Personal Injury & Torts
Jun. 19, 2002
IBM Wants to Examine Experts
SAN JOSE - Attorneys for International Business Machines Corp., fighting a major toxic tort litigation case accusing the company of exposing employees to cancer-causing chemicals, are challenging a Santa Clara County judge's ruling that is speeding the case to trial.
In a writ petition last week to the 6th District Court of Appeal, IBM lawyers argue that Superior Court Judge Robert Baines' refusal to subject the plaintiffs' scientific experts to judicial review before allowing their testimony to be presented is "unduly narrow and mistaken."
Baines' decision not to conduct Kelly-Frye screening of scientific experts would have serious implications for other toxic tort lawsuits, according to the petition written by Elwood Lui, an attorney with Jones, Day, Reavis & Pogue in Los Angeles.
"The erroneous criteria invoked by the court would eliminate Kelly screening of scientific expert causation testimony in any toxic tort litigation - no matter how difficult the testimony might be for the jury to evaluate critically," Lui wrote.
That would be true even in cases involving "testimony purporting to supply definitive scientific 'answers' to questions of disease causation that in reality have defied scientific resolution," he added.
Under a series of state and federal rulings, most significantly People v. Kelly, 17 Cal.3d 24 (1976), judges decide the admissibility of new scientific evidence based on whether such evidence is generally accepted in the scientific community, whether the expert is qualified and whether the expert followed the correct procedures in making the analysis.
The standard is more favorable to plaintiffs in California than in federal court, which mandates a more stringent judicial review of scientific expert testimony.
Baines ruled April 15 that the plaintiffs' expert testimony should not be subject to Kelly-Frye scrutiny because their opinions are based on "inference, deduction and extrapolation from the available scientific information.

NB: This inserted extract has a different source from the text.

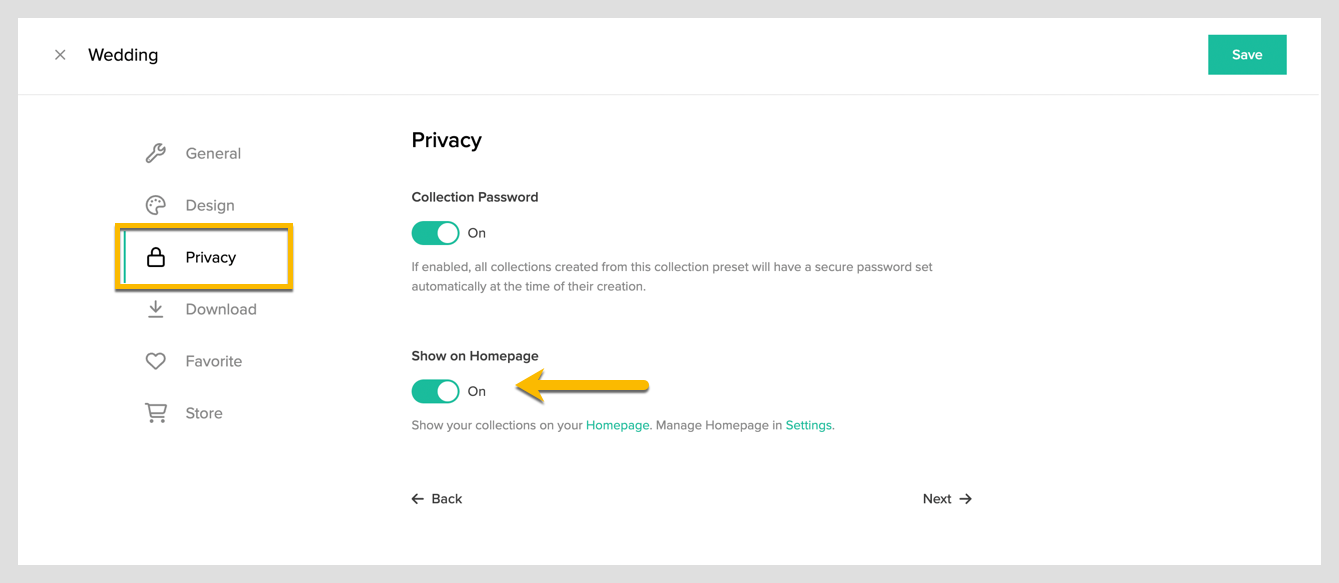This screenshot has width=1339, height=583.
Task: Click the wrench icon for General
Action: coord(156,153)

None claims to have a new machine, device or process that conclusively establishes the disease-causing potential of the ... chemicals."

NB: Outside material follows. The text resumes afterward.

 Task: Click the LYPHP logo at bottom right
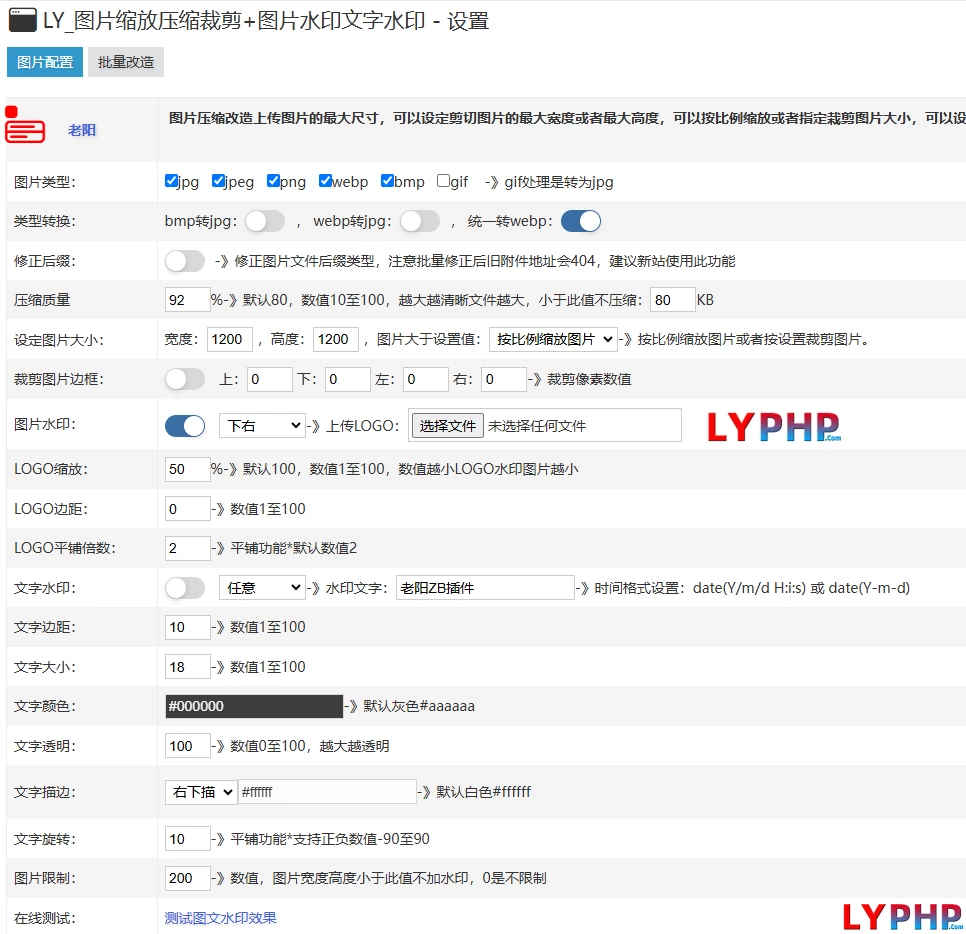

The judge wrote that the plaintiffs' expert testimony, subject to vigorous cross-examination by attorneys for IBM and numerous chemical company defendants, is not the type that would "assume a mythic infallibility in the eyes of the jury."
Lui, in his petition, said Baines mistakenly would limit Kelly scrutiny to cases involving some special technique or process. The court, he wrote, also needs to consider whether the generally accepted scientific methodology "was properly applied by the expert."

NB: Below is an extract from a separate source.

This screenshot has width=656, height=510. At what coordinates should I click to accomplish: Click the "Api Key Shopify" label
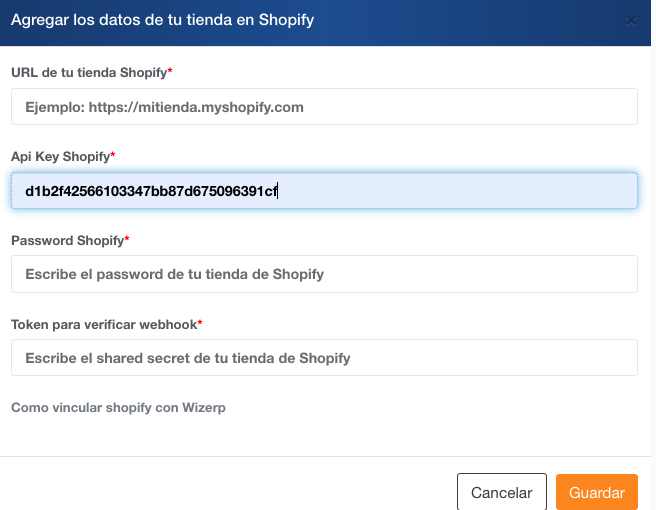[x=59, y=157]
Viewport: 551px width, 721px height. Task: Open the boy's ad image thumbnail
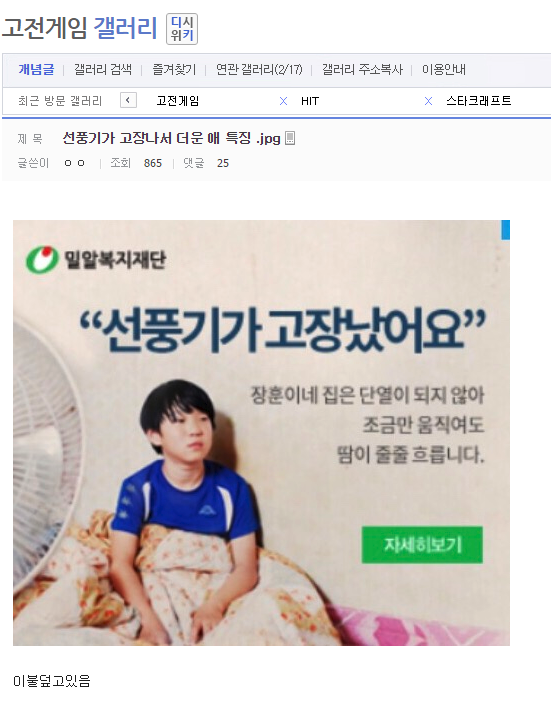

"That further error was particularly egregious here, since plaintiffs' experts at most had paid lip service to generally accepted methods, while actually departing from them in numerous respects in order to arrive at their preconceived conclusions," Lui wrote.
IBM and the other defendants may have a difficult time challenging Baines' ruling because it is consistent with those made by other California courts in toxic tort cases. The state is considered plaintiff-friendly, and judges here have been much less inclined to exclude expert testimony under Kelly-Frye rules.
The California Supreme Court, in People v. Stoll, 49 Cal.3d 1136 (1989), ruled expert opinion testimony should not be the subject of a Kelly hearing "absent some special feature which effectively blindsides the jury."
Richard Alexander - a partner with Alexander, Hawes & Audet in San Jose who represents the plaintiffs - expressed little concern that IBM's petition would succeed.
"If wishes were horses, beggars would ride," Alexander said. "I'm not going to lose any sleep over it."
Dean Allison, an IBM attorney with Jones Day, could not be reached for comment Monday.
The case of In Re San Jose IBM Workers Litigation, 772093, has been set for trial in January. Baines ruled last month that only four or six plaintiffs would be included in the first trial.
The two sides have battled for years over the Kelly-Frye hearing, which a previous judge had ordered over the plaintiffs' objections. Legal experts say plaintiffs gain nothing in such a proceeding, because a judge might disallow some of their evidence before they can present it to a jury.
The defendants, maintaining the plaintiffs' case rests on "junk science," say such a proceeding is necessary to eliminate bogus claims and avoid confusing the jury with evidence that seems infallible.
The trial is being watched closely by technology companies, which face the prospect of more lawsuits from ailing workers if this one succeeds.